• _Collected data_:

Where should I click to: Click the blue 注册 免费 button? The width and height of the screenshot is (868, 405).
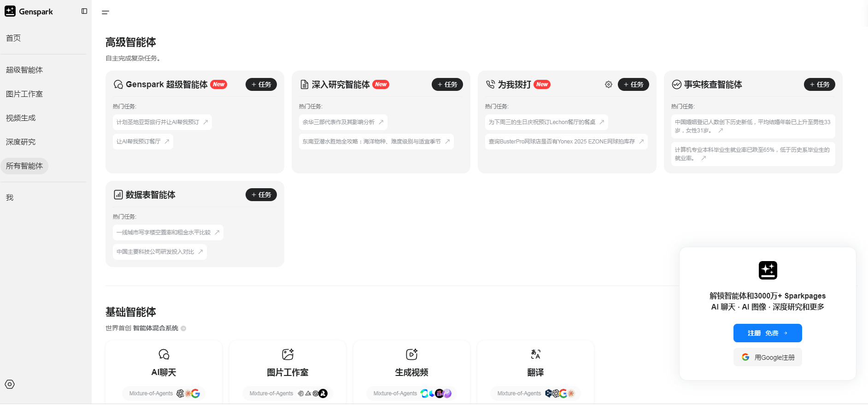coord(768,333)
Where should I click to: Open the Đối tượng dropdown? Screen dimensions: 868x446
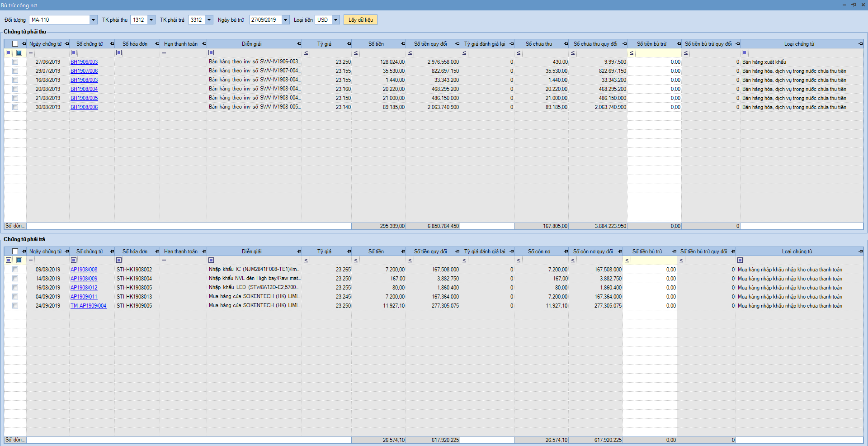tap(93, 20)
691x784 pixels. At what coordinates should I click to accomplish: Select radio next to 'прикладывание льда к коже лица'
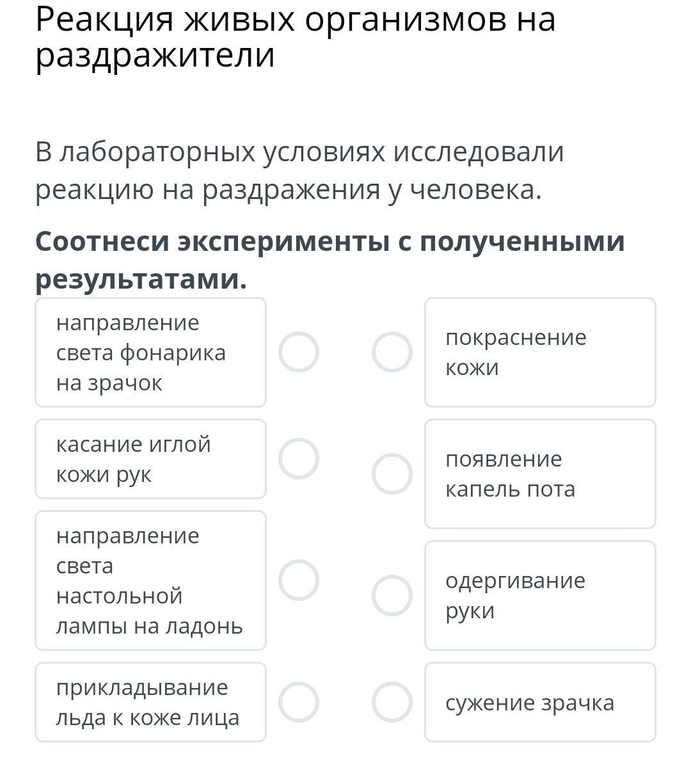[x=299, y=702]
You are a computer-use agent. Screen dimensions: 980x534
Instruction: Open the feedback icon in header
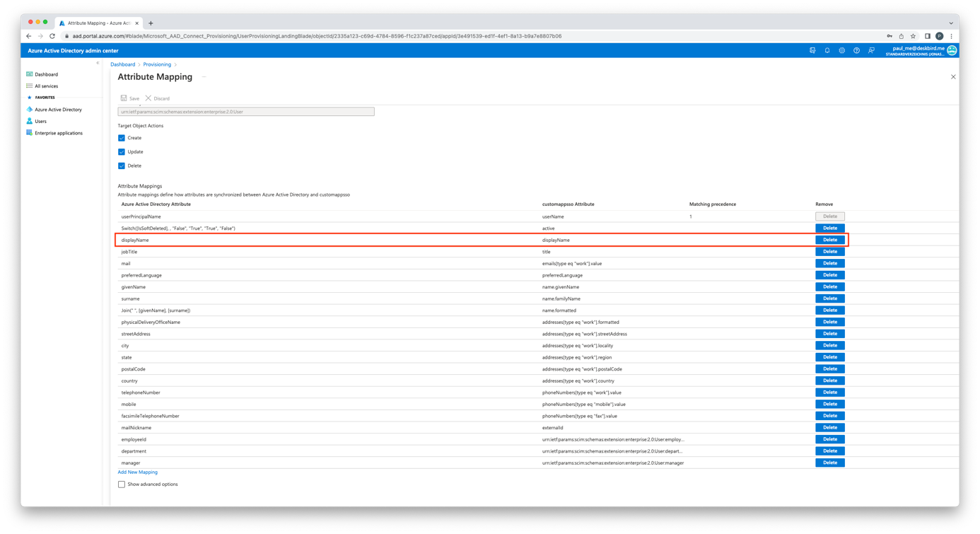click(x=871, y=51)
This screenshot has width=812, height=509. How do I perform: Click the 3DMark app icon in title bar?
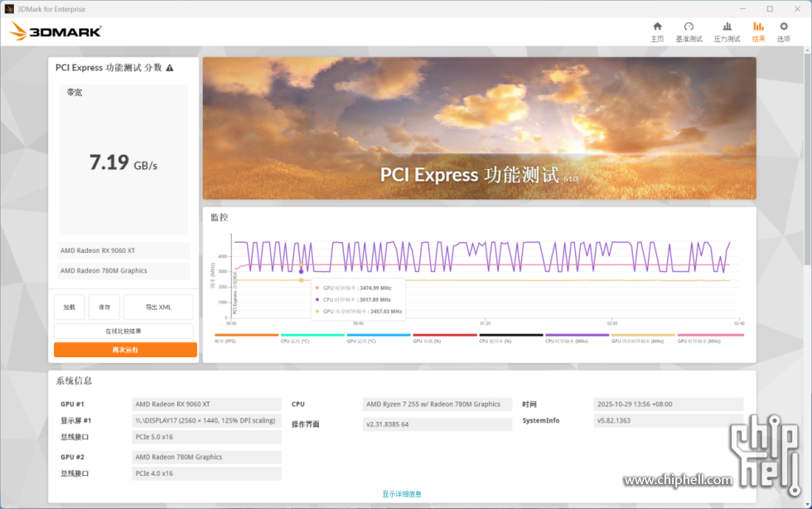[x=8, y=9]
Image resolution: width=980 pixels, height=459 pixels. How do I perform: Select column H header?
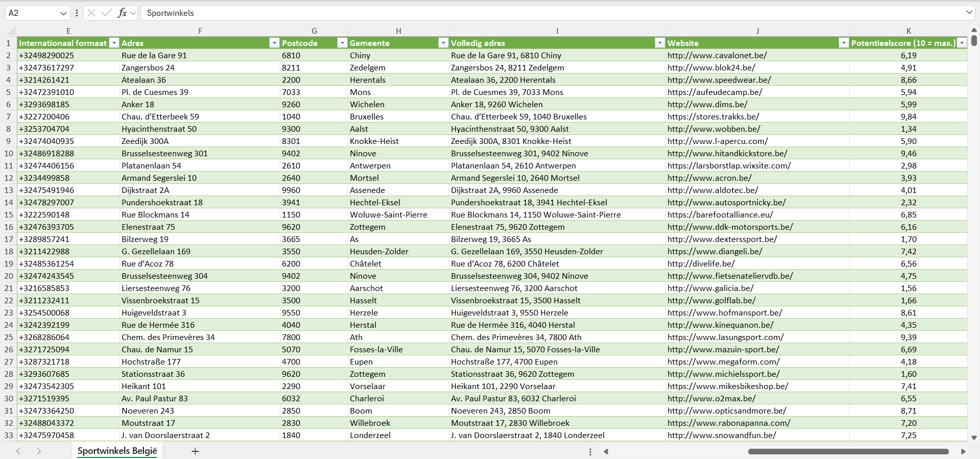pyautogui.click(x=398, y=31)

• _What you should do_:
Where the line containing "This screenshot has" appears above, start there and set down each line exactly through the last line of the data; leave out every picture.

• _Response area_:
This screenshot has width=812, height=509. How do I perform: Click the 3DMark app icon in title bar?
[x=8, y=9]
Image resolution: width=980 pixels, height=459 pixels. How do I perform: Select column H header?
pyautogui.click(x=398, y=31)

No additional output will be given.